Mónica não dirigia um carro velho há anos, então ela estava nervosa. Decidiu que passaria a tarde dirigindo o carro velho que tinha deixado no estacionamento subterrâneo, no qual não tocava desde que tinha se mudado. Se ela ainda o mantinha, era porque havia boatos de que uma taxa seria introduzida para poder circular em estradas automáticas, além do imposto pago anualmente.
Mónica dirigiu até um antigo parque industrial abandonado de sua cidade, Elche, onde seria instalado um novo laboratório de pesquisa de vírus, após sua demolição e reforma, previstas para o final do ano.
Até chegar ao complexo industrial, a vários quilômetros de sua casa, o motor do carro de Mónica morria toda vez que ela parava.

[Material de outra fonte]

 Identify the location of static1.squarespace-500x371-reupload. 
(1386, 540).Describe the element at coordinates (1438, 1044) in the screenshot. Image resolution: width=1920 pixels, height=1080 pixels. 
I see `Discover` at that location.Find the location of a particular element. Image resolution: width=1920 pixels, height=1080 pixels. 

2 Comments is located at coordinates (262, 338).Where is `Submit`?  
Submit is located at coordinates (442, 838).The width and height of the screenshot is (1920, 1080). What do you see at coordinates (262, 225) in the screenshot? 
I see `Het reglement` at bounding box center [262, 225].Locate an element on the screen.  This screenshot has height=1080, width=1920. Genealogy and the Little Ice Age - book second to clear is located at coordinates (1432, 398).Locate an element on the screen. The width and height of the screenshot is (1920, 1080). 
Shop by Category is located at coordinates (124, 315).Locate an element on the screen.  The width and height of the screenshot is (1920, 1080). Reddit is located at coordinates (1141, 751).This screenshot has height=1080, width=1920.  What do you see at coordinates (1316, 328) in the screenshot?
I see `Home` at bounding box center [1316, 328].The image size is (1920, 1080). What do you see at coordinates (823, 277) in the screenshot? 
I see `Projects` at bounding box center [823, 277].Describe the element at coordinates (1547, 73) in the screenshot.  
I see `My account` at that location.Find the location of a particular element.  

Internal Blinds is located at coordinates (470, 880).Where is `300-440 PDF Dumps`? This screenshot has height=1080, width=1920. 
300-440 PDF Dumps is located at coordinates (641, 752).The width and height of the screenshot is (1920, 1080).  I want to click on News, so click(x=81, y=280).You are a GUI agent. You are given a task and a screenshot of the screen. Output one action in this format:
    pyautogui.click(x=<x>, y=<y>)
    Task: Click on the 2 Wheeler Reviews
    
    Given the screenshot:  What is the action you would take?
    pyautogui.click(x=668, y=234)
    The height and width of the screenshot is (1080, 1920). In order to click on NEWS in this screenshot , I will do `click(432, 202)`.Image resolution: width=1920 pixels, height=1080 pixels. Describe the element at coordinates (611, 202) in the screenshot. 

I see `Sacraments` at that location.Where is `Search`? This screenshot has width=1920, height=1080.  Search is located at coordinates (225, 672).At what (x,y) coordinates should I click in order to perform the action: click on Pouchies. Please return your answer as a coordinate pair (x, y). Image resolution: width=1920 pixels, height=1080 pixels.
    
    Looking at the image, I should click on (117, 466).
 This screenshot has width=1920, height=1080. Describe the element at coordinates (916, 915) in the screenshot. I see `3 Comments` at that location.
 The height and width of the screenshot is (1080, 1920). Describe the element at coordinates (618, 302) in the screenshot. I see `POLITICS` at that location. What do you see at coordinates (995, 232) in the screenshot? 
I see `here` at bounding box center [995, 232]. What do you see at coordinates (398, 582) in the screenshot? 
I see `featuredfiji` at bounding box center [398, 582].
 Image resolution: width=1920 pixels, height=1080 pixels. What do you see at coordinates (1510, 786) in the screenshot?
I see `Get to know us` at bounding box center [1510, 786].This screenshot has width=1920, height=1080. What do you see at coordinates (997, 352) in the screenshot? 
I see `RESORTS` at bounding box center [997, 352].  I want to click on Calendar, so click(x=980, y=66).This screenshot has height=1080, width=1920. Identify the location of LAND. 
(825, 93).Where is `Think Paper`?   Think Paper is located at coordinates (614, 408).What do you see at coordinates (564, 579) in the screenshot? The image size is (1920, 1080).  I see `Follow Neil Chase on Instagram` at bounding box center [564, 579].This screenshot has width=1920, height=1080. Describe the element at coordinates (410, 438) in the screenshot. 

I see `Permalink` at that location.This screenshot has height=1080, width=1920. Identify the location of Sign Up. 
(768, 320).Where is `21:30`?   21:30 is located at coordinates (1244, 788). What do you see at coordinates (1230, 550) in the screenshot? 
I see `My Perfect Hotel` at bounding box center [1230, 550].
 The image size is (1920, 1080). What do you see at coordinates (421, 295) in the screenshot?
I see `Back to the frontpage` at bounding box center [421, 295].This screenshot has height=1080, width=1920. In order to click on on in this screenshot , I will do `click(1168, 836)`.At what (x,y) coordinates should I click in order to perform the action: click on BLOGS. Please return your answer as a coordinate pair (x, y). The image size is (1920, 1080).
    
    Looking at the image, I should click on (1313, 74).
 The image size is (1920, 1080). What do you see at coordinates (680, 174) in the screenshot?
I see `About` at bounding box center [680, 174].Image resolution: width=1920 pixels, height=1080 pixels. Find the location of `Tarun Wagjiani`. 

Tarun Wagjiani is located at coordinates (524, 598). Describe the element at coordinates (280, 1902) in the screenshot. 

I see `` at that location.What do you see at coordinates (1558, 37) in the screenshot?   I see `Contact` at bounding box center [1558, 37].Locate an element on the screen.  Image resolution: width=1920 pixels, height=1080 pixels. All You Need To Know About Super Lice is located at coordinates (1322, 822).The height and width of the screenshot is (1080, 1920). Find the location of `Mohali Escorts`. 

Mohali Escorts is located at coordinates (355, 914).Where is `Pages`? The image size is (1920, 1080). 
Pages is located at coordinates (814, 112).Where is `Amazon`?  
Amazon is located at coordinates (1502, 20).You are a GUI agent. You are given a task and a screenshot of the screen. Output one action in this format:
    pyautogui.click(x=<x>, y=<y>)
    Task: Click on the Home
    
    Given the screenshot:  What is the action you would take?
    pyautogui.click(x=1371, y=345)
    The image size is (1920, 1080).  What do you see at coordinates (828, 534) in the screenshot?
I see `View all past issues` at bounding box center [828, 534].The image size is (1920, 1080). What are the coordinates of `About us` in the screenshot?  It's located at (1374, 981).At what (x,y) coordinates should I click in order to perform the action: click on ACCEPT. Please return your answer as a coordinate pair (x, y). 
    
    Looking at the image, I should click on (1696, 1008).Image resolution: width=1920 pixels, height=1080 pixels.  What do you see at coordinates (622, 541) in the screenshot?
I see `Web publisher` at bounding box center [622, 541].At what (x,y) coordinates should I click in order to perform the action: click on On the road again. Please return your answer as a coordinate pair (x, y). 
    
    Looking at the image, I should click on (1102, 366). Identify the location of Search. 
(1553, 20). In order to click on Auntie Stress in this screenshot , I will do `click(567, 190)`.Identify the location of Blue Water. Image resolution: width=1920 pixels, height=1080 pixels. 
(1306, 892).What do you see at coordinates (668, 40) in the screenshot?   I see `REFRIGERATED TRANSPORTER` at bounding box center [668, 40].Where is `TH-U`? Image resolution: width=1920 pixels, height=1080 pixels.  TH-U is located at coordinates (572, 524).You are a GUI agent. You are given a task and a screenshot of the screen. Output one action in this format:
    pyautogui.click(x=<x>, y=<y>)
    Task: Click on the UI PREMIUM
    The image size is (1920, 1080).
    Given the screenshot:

– Vai, Mónica, você consegue. – disse ela a si mesma. – Faça isso pelos seus filhos e tente não ser demitida no primeiro dia.
Mónica praticou a tarde toda, até que ela foi buscar Samuel na escola.
Eram doze e meia quando Óscar entrou em casa.
– Foi tudo bem? – disse Mónica do sofá.
– Oi, mãe, tudo bem.
– Chegou cedo.
– Depois de tantas horas com eles, eu já tava cansado – explicou um sorridente Óscar.
– Seu irmão sentiu sua falta hoje à tarde.
– Por que você nunca me fala sobre meu pai? – ele perguntou, mudando de assunto e se lembrando das cartas que sua mãe tinha escondido.